Q: FOR EMPLOYEES, THINGS LIKE THEIR PURPOSE AND THEIR ANSWER TO THE ‘WHY’ QUESTION MAY HAVE SHIFTED AMID THE PANDEMIC. HOW CAN LEADERS ADAPT AND MEET THEIR EMPLOYEES IN THE MIDDLE WHERE IT’S BOTH REFLECTING EMPLOYEES AND THEIR ORGANIZATION’S BUSINESS PRIORITIES?

A: This is where the notion of being an inclusive environment comes front and center. Just saying we're inclusive doesn't make it so; you have to demonstrate very deliberate behaviors for that to happen.

Inclusion has always been about bringing those life experiences to the table and being able to share experiences to drive better decision making, better strategy, better alignment, and that kind of an inclusive work environment will motivate employees to think differently, to be innovative, to be creative, to be inspired.
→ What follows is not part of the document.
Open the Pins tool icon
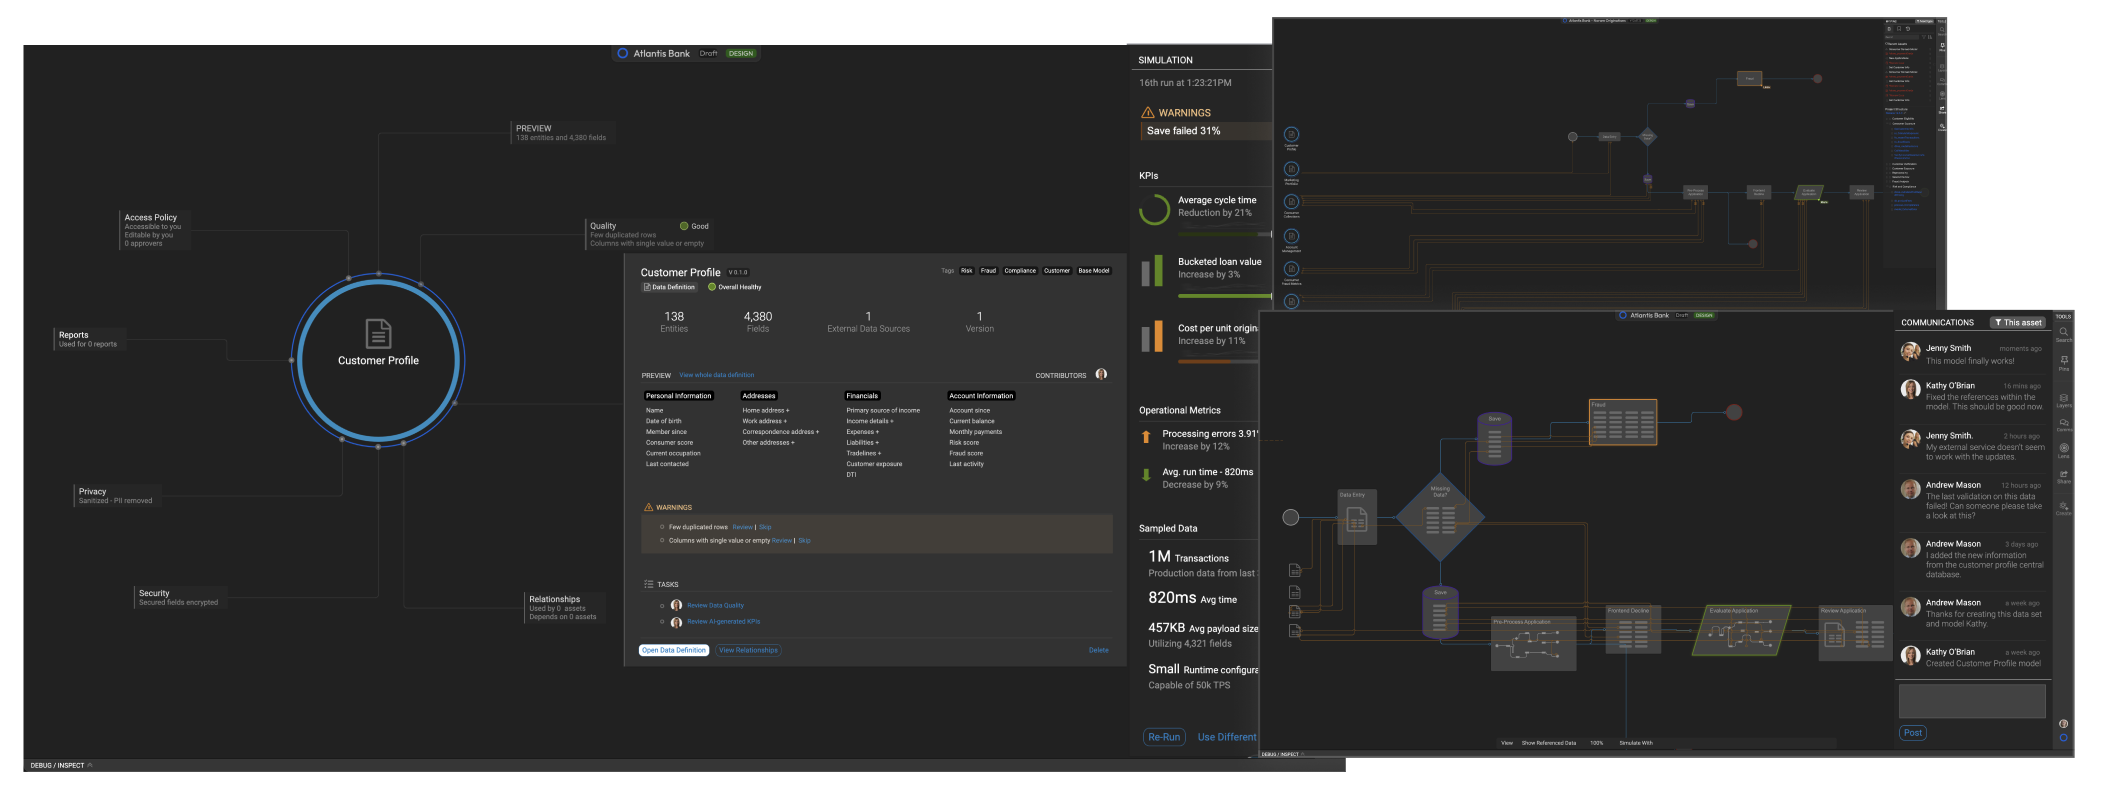Viewport: 2120px width, 794px height. pos(2063,360)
One thing is clear: Strategic direction will not be able to be implemented without this inclusive workforce...being comfortable and having a bias toward hiring people that look like them to have the same experiences as they have had the same career path as them. It's comfortable. It's easy. You must be comfortable being uncomfortable today. It's the only way to drive transformation, and that uncomfortableness is where the best work gets done. It's where every employee feels free, not only free, but expected to share their voice, to have a different opinion, to drive change, and therefore then innovation.

 

Q: HOW CAN LEADERS FOCUS ON WHAT’S MOST IMPORTANT WITH SO MANY DISTRACTIONS AND COMPETING PRIORITIES?

A: I have never found in 30-plus years of customer-facing and commercial roles that doing the right thing is ever wrong. Telling the truth is always the right thing. So that's where prioritizing doing the right thing, making sure your employees know that they have the ability and the empowerment to do the right thing, can be a guiding principle for leadership.

 

Q: WHAT TANGIBLE EXAMPLES CAN YOU SHARE WITH LEADERS LOOKING TO PRIORITIZE THEIR EMPLOYEES, AND INCLUSION SPECIFICALLY, GOING FORWARD? 

A: A lot of companies struggle with this question, which is why it's in the too-hard pile. It's one of those things that we haven't figured out yet, and it gets pushed aside for the things that are more tangible because it's hard to measure inclusion. A lot of companies today can measure diversity. They know how many diverse slates of candidates they look at when they recruit and hire.

What most companies aren’t doing, though, is measuring and questioning their employee groups about ‘has diverse hiring driven a more inclusive work environment’ and ‘is that inclusive work environment now driving better performance and outcomes?’ And then celebrating examples of where a highly inclusive team actually drove innovation, a new way of problem-solving, better customer retention, and new sales — organizations need to measure these business outcomes. I would argue that highly inclusive leaders inspire winning, often measured by net new — have we won more than we’ve lost — and this can apply to both customers as well as employees.  These are great metrics to measure. It means you're winning more than you're losing. Inclusive leaders inspire, and inclusive teams win!